Leggett-Garg inequality in the massive scalar vacuum: No violation under spacelike-separated measurements

Abstract

We overcome the long-standing noninvasive measurability (NIM) challenge in Leggett-Garg tests by exploiting the causal structure of quantum field theory (QFT). Our protocol uses three independent ensembles of the vacuum state, each measured by a different pair of observers at spacelike-separated events, yielding the three two-time correlators. By placing these events at positions (0,0), (τ,L), and (2τ,2L) with L>τ+2τ0, we rigorously ensure that no measurement can influence another. We investigate the vacuum state of a free massive scalar field in 1+1 dimensions, employing the dichotomic observable Q(f)=sign(ϕ(f)) where ϕ(f) is the smeared field. In the Heisenberg picture, the time evolution is absorbed into a translation of the time-window function, allowing us to derive the two-time correlation function C(τ,L) and the Leggett-Garg parameter K3=2C(τ,L)-C(2τ,2L). For non-overlapping time windows, we find that the correlation function decays exponentially with τ for a massive field.
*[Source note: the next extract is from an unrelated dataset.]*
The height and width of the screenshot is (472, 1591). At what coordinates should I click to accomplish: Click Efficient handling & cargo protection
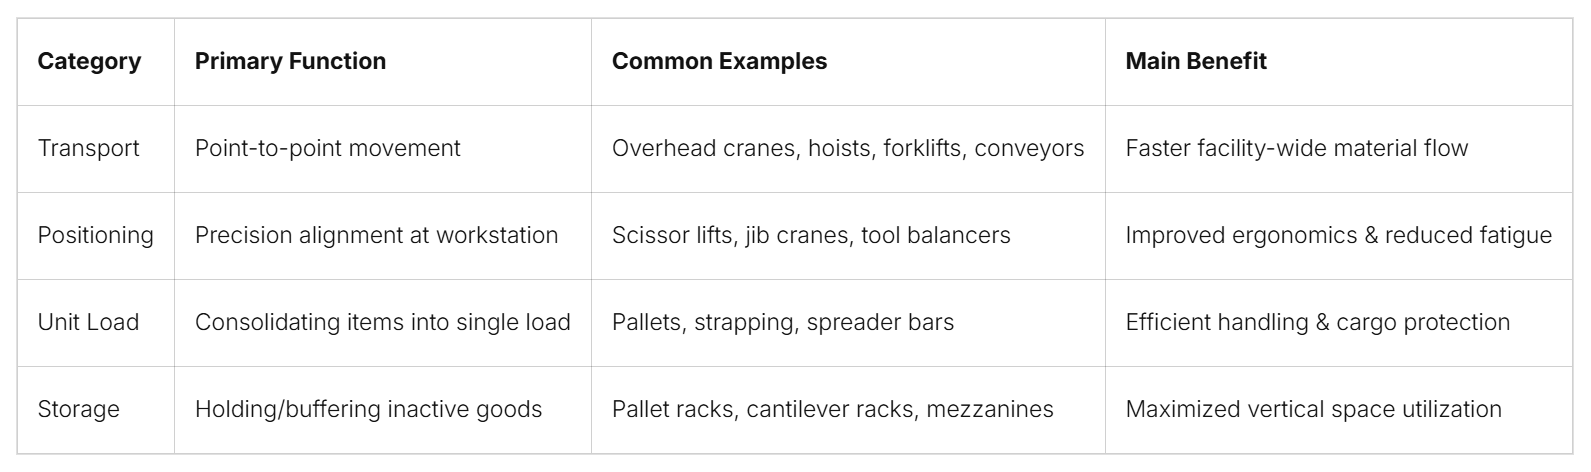[1318, 323]
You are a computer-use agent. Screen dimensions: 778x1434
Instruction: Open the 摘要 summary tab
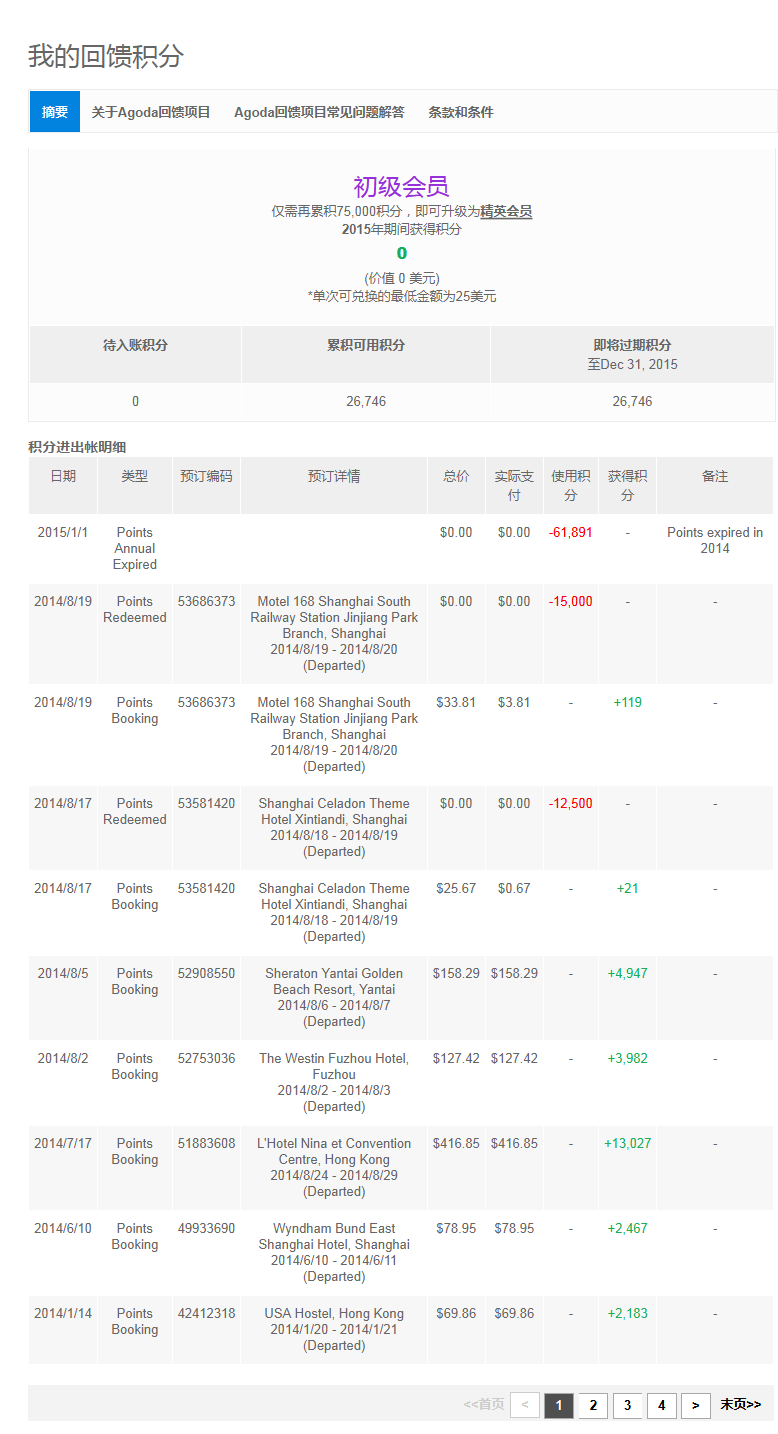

For overlapping windows, our numerical computation for a rectangular time window yields K3<1 across the entire mass range, firmly establishing that the vacuum does not violate the LGI. Thus, under strict noninvasive conditions, the vacuum shows no violation of macrorealism, in stark contrast to its well-known violation of spatial Bell inequalities. Our spacelike-separated protocol provides the first LGI test in QFT with rigorously satisfied NIM, setting a methodological benchmark for future studies and highlighting the fundamental distinction between spacelike entanglement and temporal macrorealism in relativistic quantum fields.